Validation of the "Doorbell Test": A Novel Functional Test of Frailty and Clinical Status After Acute Decompensated Heart Failure.
James E Gunton; Savvy Nandal; Julieanne Jones; Derek P Chew; Thomas H Marwick; Carmine G De Pasquale
Acute decompensated heart failure (ADHF) carries a high event rate following discharge. The complex interplay between age, frailty and decongestion may lend itself to a functional test.In the doorbell test the patient simulates answering the doorbell.

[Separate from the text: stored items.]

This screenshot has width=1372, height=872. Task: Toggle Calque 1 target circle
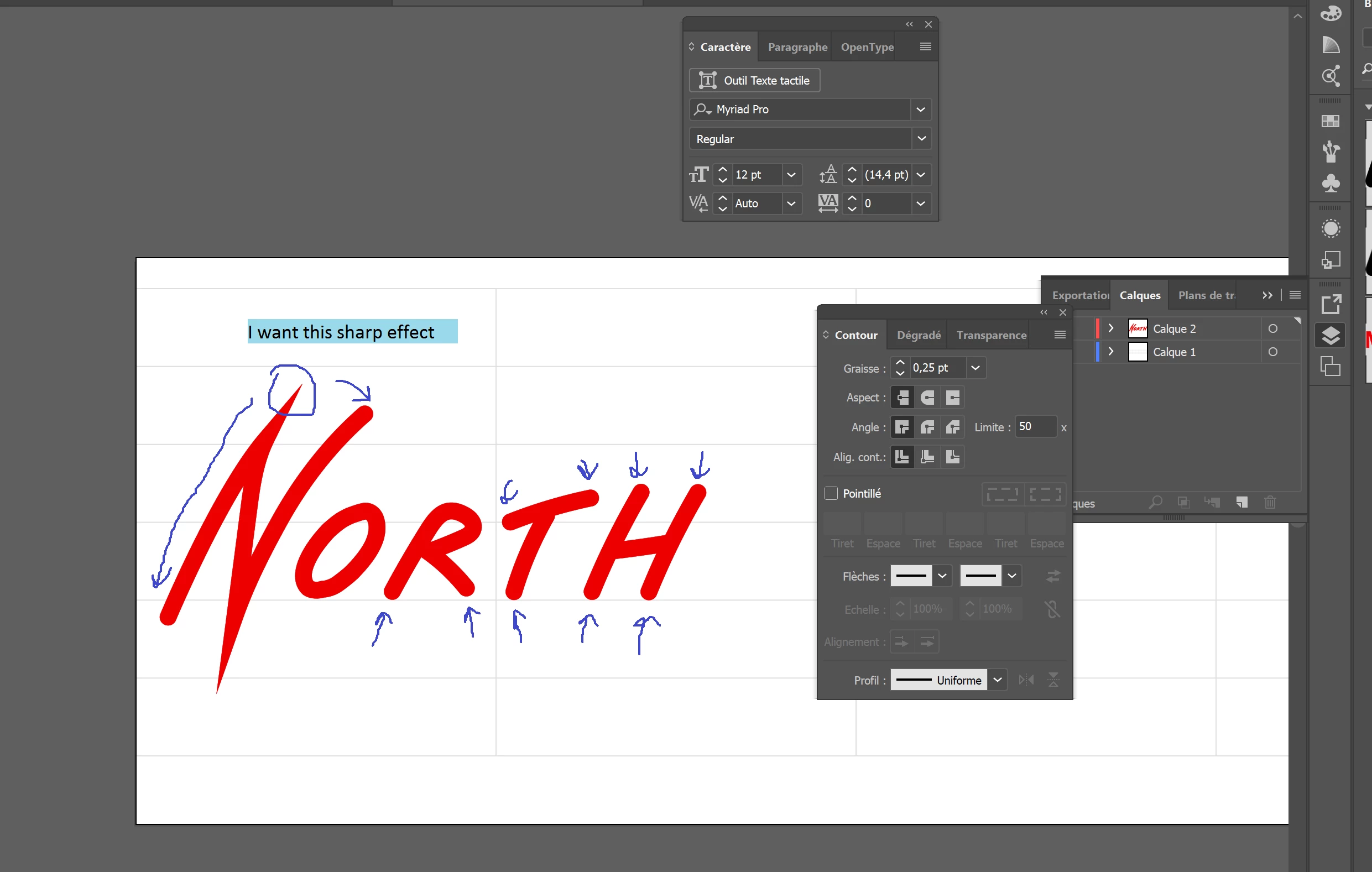point(1272,352)
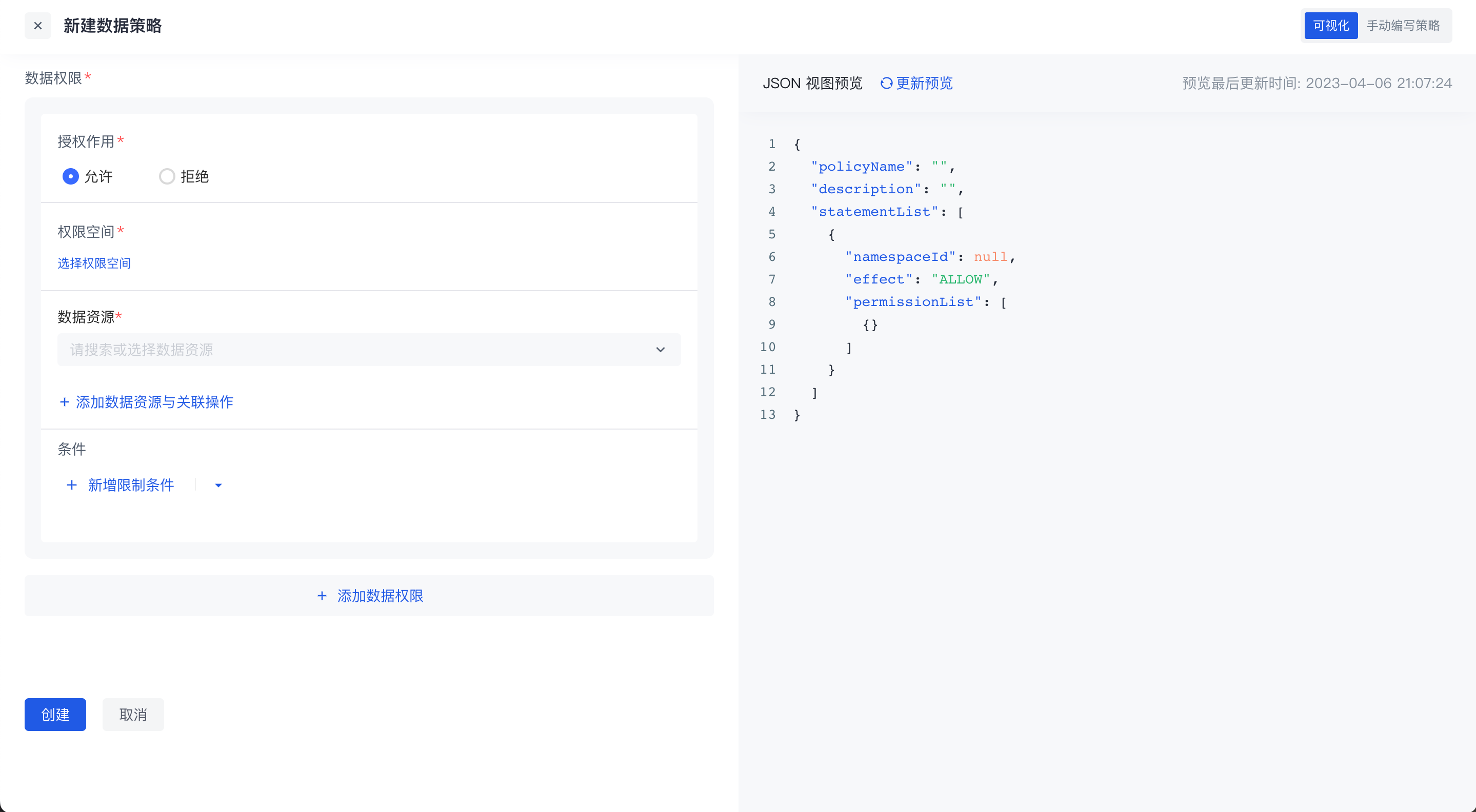Click the 请搜索或选择数据资源 select field

tap(355, 350)
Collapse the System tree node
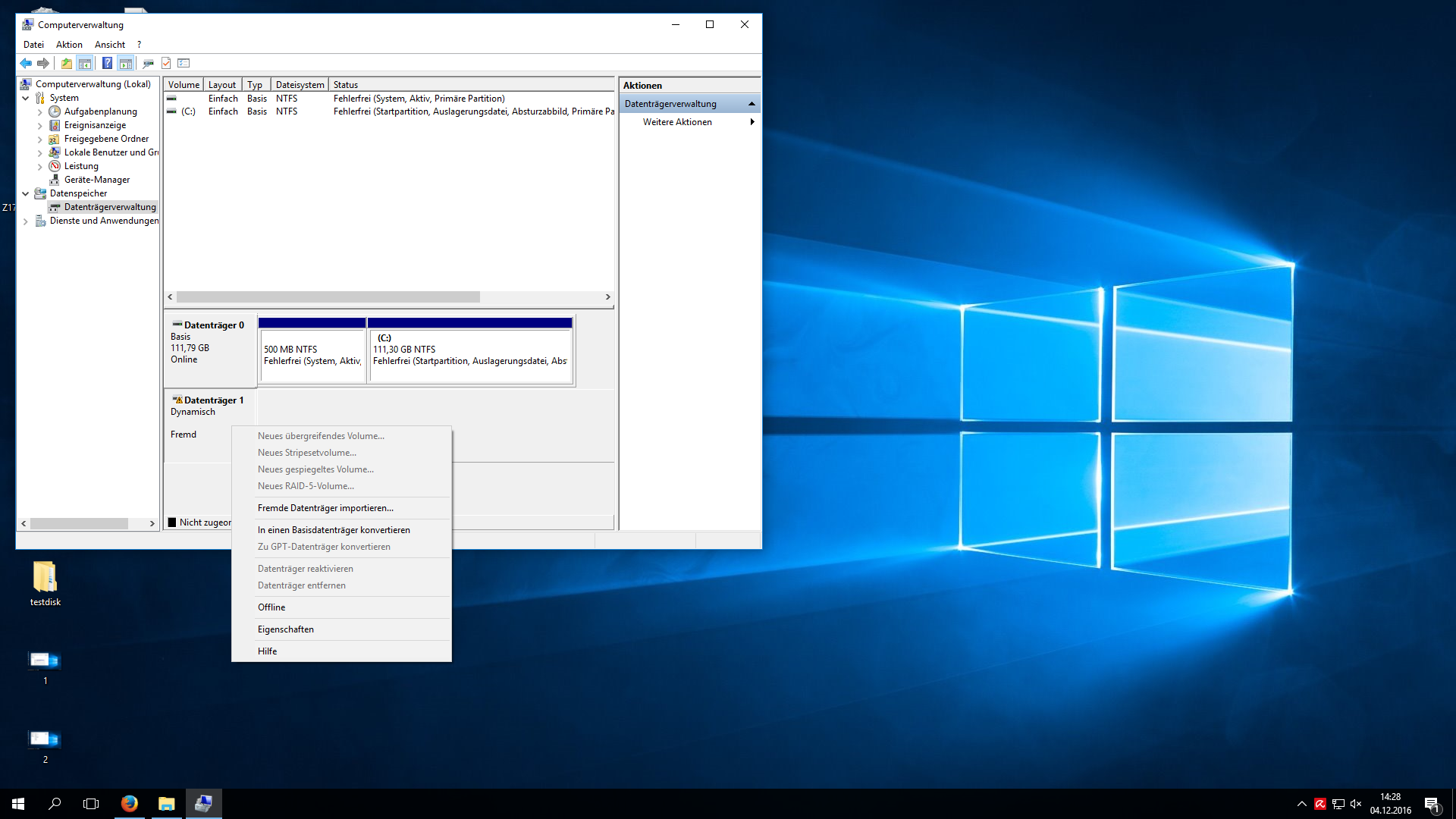Screen dimensions: 1456x819 tap(26, 99)
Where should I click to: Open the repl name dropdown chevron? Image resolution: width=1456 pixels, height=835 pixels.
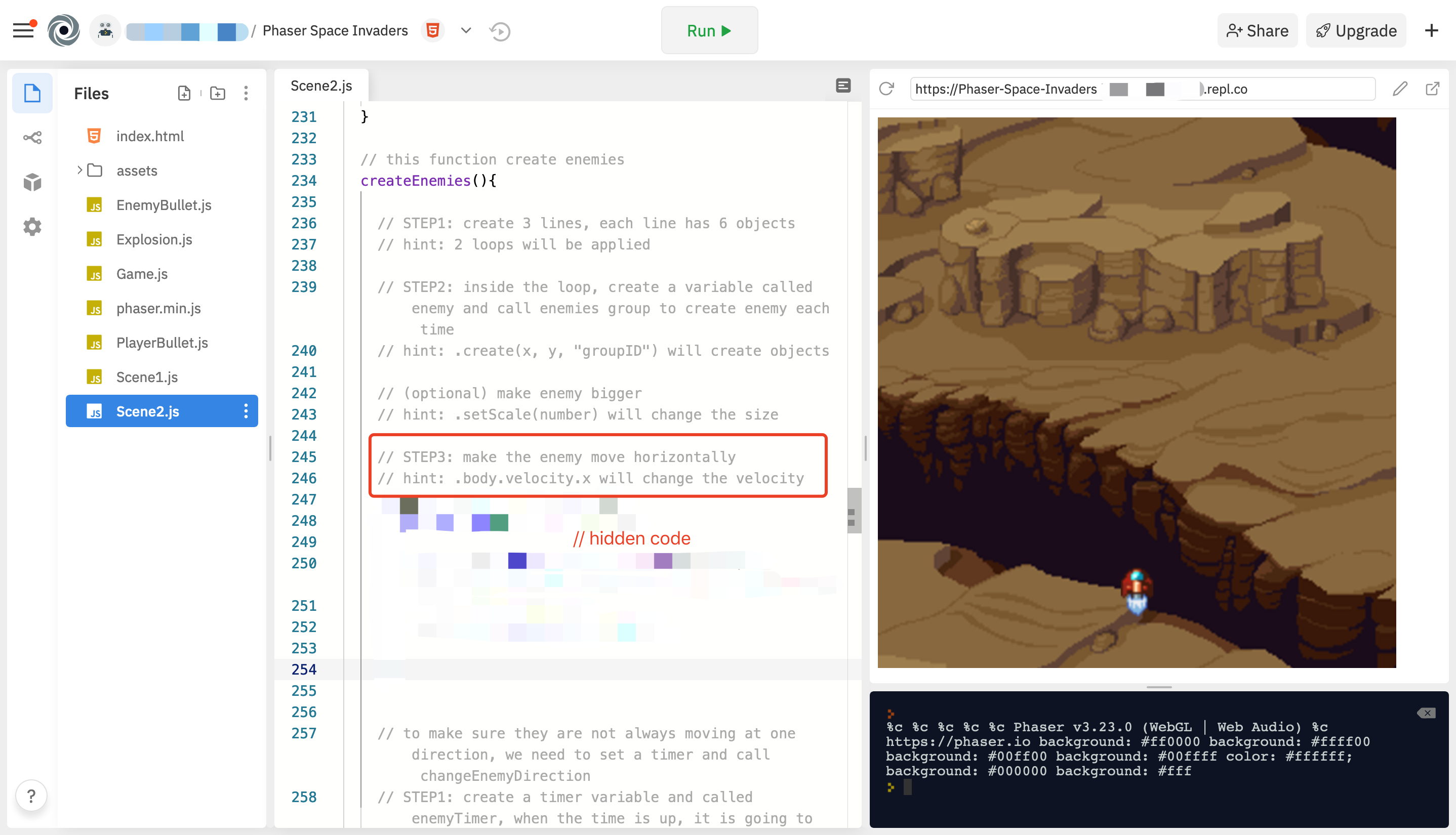click(x=466, y=30)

They are timed rising from a recumbent position, bending over twice and walking 10 metres, this time is added to the change in respiratory rate. We aimed to determine if the doorbell test was associated with post ADHF events (death or readmission). The test was performed at hospital discharge, with follow up at 30-days and 1-year.In 74 patients at 30-days there was a 14% event rate. At 1-year there were 40 (54%) events (9 deaths and 31 readmissions, 28 were cardiovascular of which 14 were [heart failure] HF). Amongst those who had an event at 30-days only doorbell test scores were different (58 [36,72] vs 32 [26,53] p < 0.05). One-year (1-year) events were associated with doorbell test scores (47 [29,62] vs 30 [26,42] p < 0.05), body weight (78 kg [68,94] vs 95 [76,105] (p < 0.05), creatinine (134 mmol/L [114, 173] vs 99 [82, 133] p < 0.01) and age (76 years [61,86] vs 67 [53, 73] p < 0.01). Heart failure readmissions were associated with doorbell test scores (56 [46,68] vs 30 [26,47] p < 0.001). Death was associated with body weight (74 kg [69,81] vs 88 [72,101] p < 0.05) and age (83 years [78,86] vs 69 [55,77] p < 0.01). After age stratification, the hazard ratio for heart failure readmission associated with a high doorbell test score was 11.08 (95%C.I. 2.01-61.17 p = 0.006), while the hazard ratio for 1-year cardiovascular readmission was 4.62 (95%C.I. 1.71-12.51 p = 0.003). There was no association with 1-year mortality.The doorbell test represents a novel test of multiple domains of the ADHF pre-discharge state and demonstrates an association with 30-day and 1-year rehospitalisation.